Given these observations, we reasoned that incorporating backbone flexibility might also improve the accuracy of designing interactions between proteins and small molecules. To test this idea, we first created a computational benchmark to evaluate the ability of protein design methods to re-design enzyme substrate specificity. We then used this benchmark to show that a new method that couples backbone flexibility with changes in amino acid side-chain conformations, allowing subtle rearrangements of the active site, resulted in a 5.75-fold increase in the percent of correct predictions over a state-of-the-art protein design method that assumes a fixed backbone. The fixed backbone method and the new approach, which we refer to as “coupled moves”, are both implemented in the protein modeling and design software Rosetta [30] and use an identical energy function, thereby evaluating the influence of improved conformational sampling. Next, we created a second benchmark that tests how well a given design method can recapitulate the set of naturally occurring ligand binding site sequences in eight families of co-factor binding domains. We found a significant increase in the recapitulation of natural ligand binding site sequences using the coupled moves method relative to fixed backbone design, suggesting that the coupled moves method increases the accuracy of the design of sequence libraries for protein–ligand binding sites. Taken together, these results highlight the importance of allowing subtle conformational changes in protein backbones and provide new algorithms and benchmarks for improving the accuracy of modeling and designing protein–ligand interactions. Moreover, our results provide insights into how subtle coupled side-chain and backbone conformational changes enable sequence changes that either change or maintain an existing function.

Results

Evaluating the accuracy of computational re-design of enzyme specificity

To evaluate how accurately a given computational protein design method could predict mutations that change enzyme specificity, we required a set of known specificity altering mutations that have been experimentally characterized both structurally and biochemically. We sought mutations and enzymes that satisfied the following criteria: 1) there exists a co-crystal structure of the wild-type enzyme bound to the native substrate (using an inactive enzyme version or a substrate-analog) and a co-crystal structure of the mutant enzyme bound to the non-native substrate/substrate analog, 2) the native and non-native ligands share a common substructure that can be used for superimposition, 3) the mutations are located in the active site within 6Å of the ligand and do not occur at positions that are critical for the chemical step of the reaction the enzyme catalyzes.

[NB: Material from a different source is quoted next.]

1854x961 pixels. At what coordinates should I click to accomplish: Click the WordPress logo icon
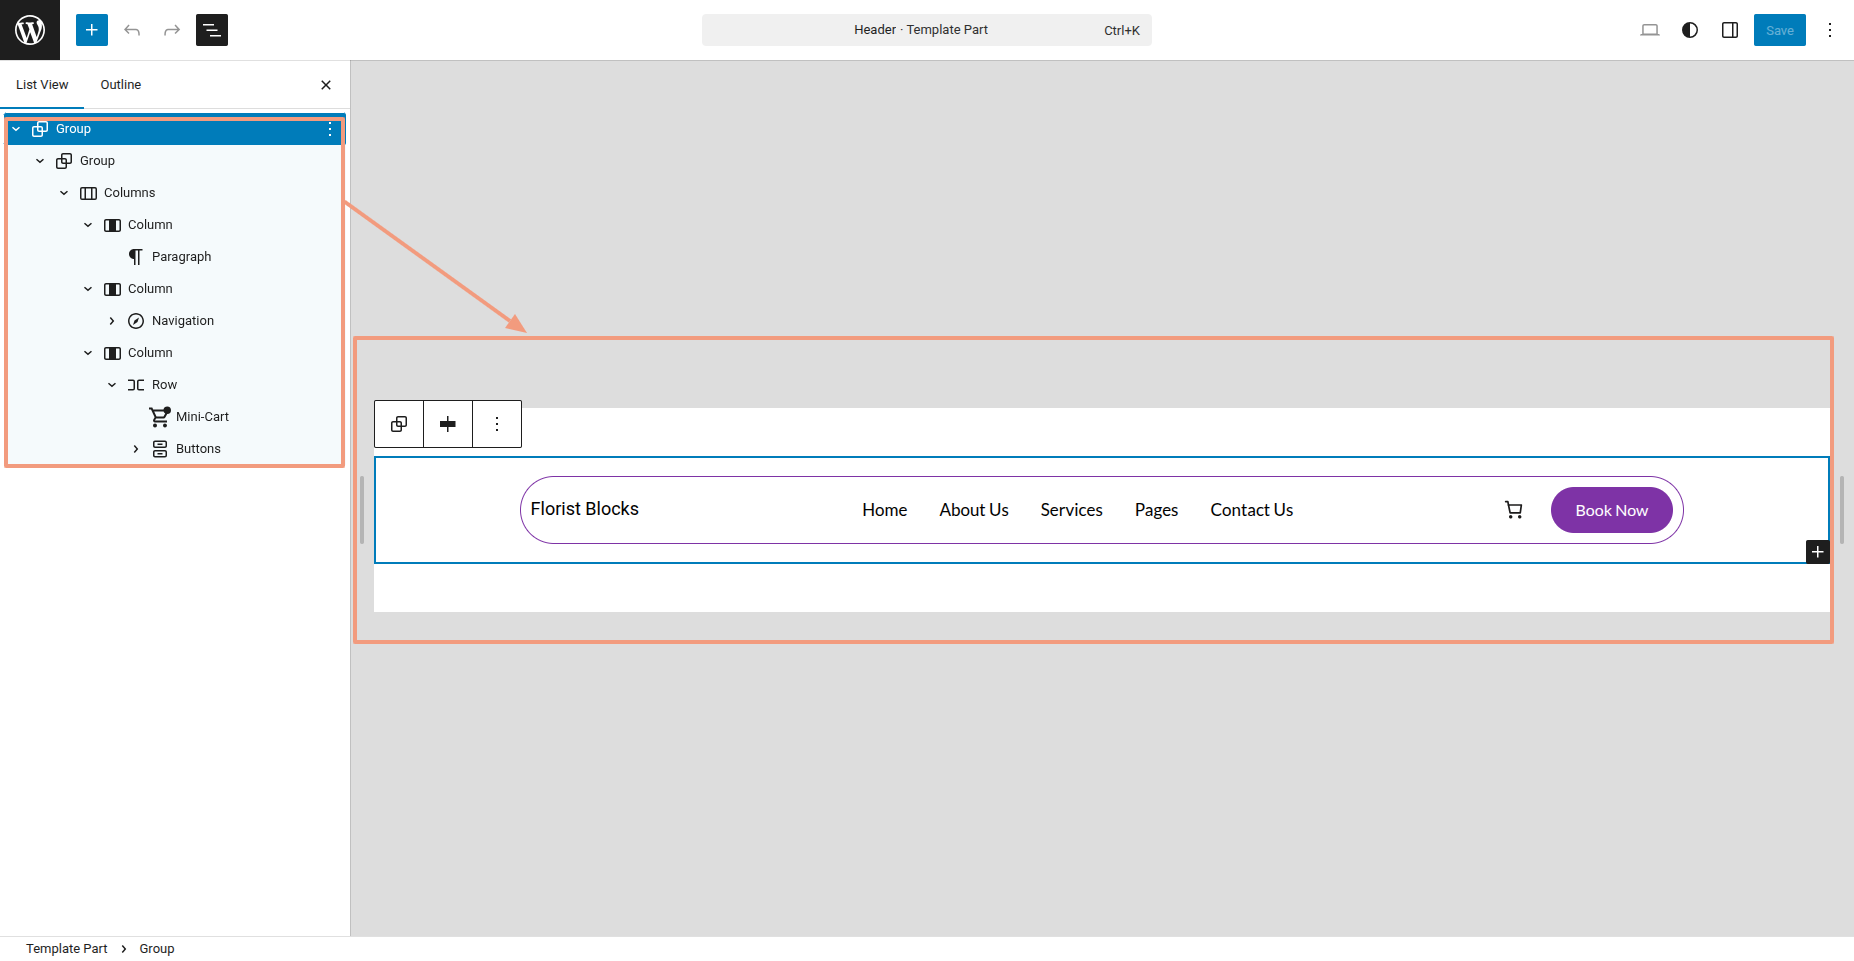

To identify examples that satisfied the above criteria, we used the PDBe database [31] to find all cases of enzymes with solved crystal structures in which the enzyme was bound to its native substrate/substrate analog. We then filtered this set of enzymes to only include examples for which there was at least one structure of the same enzyme bound to a non-native substrate/substrate analog with one or two active site mutations. Finally, we examined the papers associated with the mutant enzyme structures to identify the cases where the specificity of the wild-type and mutant enzymes were experimentally characterized and it had been shown that the mutation(s) alter the specificity of the enzyme to prefer the non-native substrate. This resulted in 10 enzymes with a total of 17 specificity altering mutations (Table 1). Structures of the mutant and wild-type substrate binding sites are shown in Fig 1. Experimental data on the effect of the mutations on enzyme specificity are shown in S1 Table.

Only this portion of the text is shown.